In the complex, ever-evolving financial ecosystem, the most enduring element continues to be cash. Despite the myriad of payment methods now at our disposal, consumers still rely on cash as the simplest, fastest, most secure option in their wallets. In fact, 85% of transactions around the world are handled in cash.
The continued affinity for cash, coupled with the proliferation of self-service systems and the expansion of services and transaction sets, is making cash handling more complex – and more costly – than ever before. This dynamic is driving financial institutions (FIs) to examine their cash cycles and consider strategies for optimization. Cash automation has become the ultimate destination, and the journey to get there involves an intricate balance of consumer insight, transaction data, technology, processes, inventory, cash-in-transit costs and interest rates.
Every FI is somewhere on the journey to cash automation, and no two journeys are the same. But regardless of how the roadmap, size, sophistication or maturity may vary, one element is fundamental to the cash automation journey for every FI: cash recycling.
Two of the most significant milestones in the cash automation journey are the migration of cash deposit transactions and the streamlining of cash replenishment activities. Both can be achieved through the introduction of cash recycling. The case for cash recycling systems is compelling. Datamonitor estimates that cash management for non-recycling ATMs accounts for an average of 48% of ATM operating costs worldwide. This leaves significant opportunity for improvement. And the benefits go beyond cash management savings. Recycling also delivers:
- Maximized cash availability
- Reduced cash inventory/interest expenses
- Elimination of redundant equipment and associated costs such as night safes and counter security
- Optimized human resources, creating more time for enhanced customer interactions
- Increased efficiencies of the cash replenishment planning process
For all of these reasons, recycling is the most valuable approach for enabling the journey to cash automation. Yet in Diebold Nixdorf’s work in more than 70 countries around the world, we’ve found that the effective implementation of recycling can be one of the biggest challenges FIs face in their pursuit of cash automation. That’s because, in large part, they have traditionally approached recycling as simply the addition of another type of ATM. The focus has been on offering features such as greater cash availability and around-the-clock deposits to their customers. But what they need to remember is that recycling transcends the self-service channel. It can deliver broader benefits to an FI’s operation, making implementation about much more than simply the addition of a new type of ATM.
The introduction of cash recycling systems can and should be part of a meaningful shift in how banks do business and direct their customers to transact. Beyond the deployment of new ATMs, it entails transformation of business processes, a new paradigm for operational efficiency, an evolved channel strategy, transaction migration, refined resource planning, consumer education, training and more.

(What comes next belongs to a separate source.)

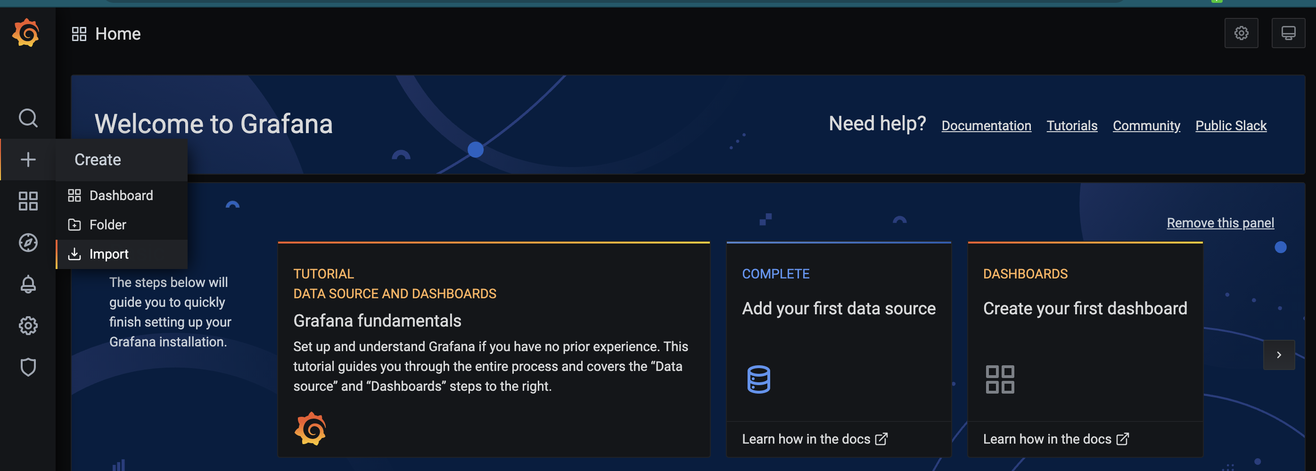Select Folder from the Create menu
Viewport: 1316px width, 471px height.
[107, 225]
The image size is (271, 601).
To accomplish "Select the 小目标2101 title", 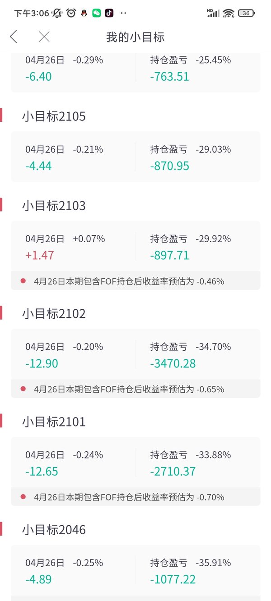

Diebold Nixdorf was the first to introduce and implement recycling in Europe. Because we own our IP technology, we’re able to respond more quickly to new algorithms and currency templates, enabling us to keep our systems available and accessible. Today, we’re on our fifth generation of recycling technology around the globe. With our experience working with FIs to plan, implement and manage recycling capabilities, and a portfolio that includes the broadest range of systems, software and services, we can serve as a valuable partner in setting a foundation of recycling and creating a roadmap for cash automation.